» Document text

Apple Product Security and the WebKit team handled the coordination on these findings the way they always handle coordination: fast, careful, and professional. The fixes are clean, the credit is accurate, and the advisory communicates what users need to know without giving attackers what they need to know. The bar for browser security coordination is high, and Apple sets it.

The Cantina team that worked on these findings, both the engineers building Apex and the security researchers reviewing its output, did the part that makes any autonomous tool real, which is the careful triage, reproduction, and disclosure work that never gets a credit line in an advisory. The credit line is theirs too.

Frequently asked questions

What is Apex?

Apex is Cantina's autonomous AppSec agent. It reviews codebases for security vulnerabilities by generating hypotheses about how security properties might fail, investigating those hypotheses across the architecture, falsifying the ones that fail, and reporting the ones that survive. The thirteen-year-old WebKit finding is one in an ongoing series of Apex-discovered vulnerabilities in widely used software.

» Data for analysis
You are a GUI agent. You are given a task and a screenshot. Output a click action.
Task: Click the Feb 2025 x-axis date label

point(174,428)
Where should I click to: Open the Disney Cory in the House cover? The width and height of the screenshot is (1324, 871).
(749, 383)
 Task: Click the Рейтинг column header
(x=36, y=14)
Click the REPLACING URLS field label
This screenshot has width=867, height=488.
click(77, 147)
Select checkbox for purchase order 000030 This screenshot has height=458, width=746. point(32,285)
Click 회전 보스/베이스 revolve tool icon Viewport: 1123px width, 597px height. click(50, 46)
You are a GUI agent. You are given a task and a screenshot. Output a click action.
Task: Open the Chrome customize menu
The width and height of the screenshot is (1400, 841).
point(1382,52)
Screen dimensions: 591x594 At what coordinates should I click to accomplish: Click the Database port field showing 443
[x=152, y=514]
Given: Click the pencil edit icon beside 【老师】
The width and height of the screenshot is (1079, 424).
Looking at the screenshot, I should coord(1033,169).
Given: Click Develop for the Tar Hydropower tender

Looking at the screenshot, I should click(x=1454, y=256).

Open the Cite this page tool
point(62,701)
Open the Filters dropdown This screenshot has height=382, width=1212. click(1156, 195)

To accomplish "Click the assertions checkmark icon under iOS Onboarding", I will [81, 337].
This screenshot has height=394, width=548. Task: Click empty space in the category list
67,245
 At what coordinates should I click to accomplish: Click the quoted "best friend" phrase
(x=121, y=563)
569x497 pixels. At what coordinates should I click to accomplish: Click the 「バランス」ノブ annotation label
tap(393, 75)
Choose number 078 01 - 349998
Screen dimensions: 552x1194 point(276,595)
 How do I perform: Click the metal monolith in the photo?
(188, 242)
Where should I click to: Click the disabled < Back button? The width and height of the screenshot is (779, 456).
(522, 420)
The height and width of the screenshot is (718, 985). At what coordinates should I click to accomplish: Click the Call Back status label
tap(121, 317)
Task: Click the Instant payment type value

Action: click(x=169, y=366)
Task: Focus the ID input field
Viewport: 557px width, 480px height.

» What you need to do
[a] According to the text about the Apex security findings, what does Apex review codebases for?
[b] Pick up the text about the Apex security findings after its last sentence and keep writing it.

» Per-task outputs
[a] Security vulnerabilities.

[b]
Who is Cantina?

Cantina (cantina.security) is the security company that builds and operates Apex. Cantina is part of the Spearbit ecosystem of security research and assessment. Cantina's full platform covers application security (the Apex agent), security operations, compliance, and runtime controls for AI agents.

How old is the WebKit vulnerability Apex found?

Thirteen years. The vulnerable code path was introduced into WebKit around 2013 and remained in the codebase, in code that was reviewed and refactored continuously, until Apex surfaced it in 2026. Apple patched it in iOS 26.5 and iPadOS 26.5 on May 12, 2026.

Which CVEs were credited to Cantina in Apple's iOS 26.5 advisory?

Three CVEs, all in WebKit, all in the same Apple advisory: CVE-2026-43660 (the thirteen-year-old memory safety issue), CVE-2026-28907 (a Content Security Policy bypass), and CVE-2026-28958 (a second, independent CSP bypass).

What should I do as an end user?

Update every iPhone and iPad you own or manage to iOS 26.5 or iPadOS 26.5. The patches are available now through the standard software update path.

What should I do as a developer or security engineer?

If your applications embed a WebKit-based webview (for in-app browsing, OAuth flows, help center rendering, preview rendering, or email rendering), verify those surfaces are not pinned to an older system version that lags the patch ship. If you operate a large codebase, the implication of this finding is that older, deeper bugs than your current toolchain has surfaced almost certainly exist in your code, and the cost of finding them with an autonomous agent has dropped.

Is exploit code or a proof of concept published?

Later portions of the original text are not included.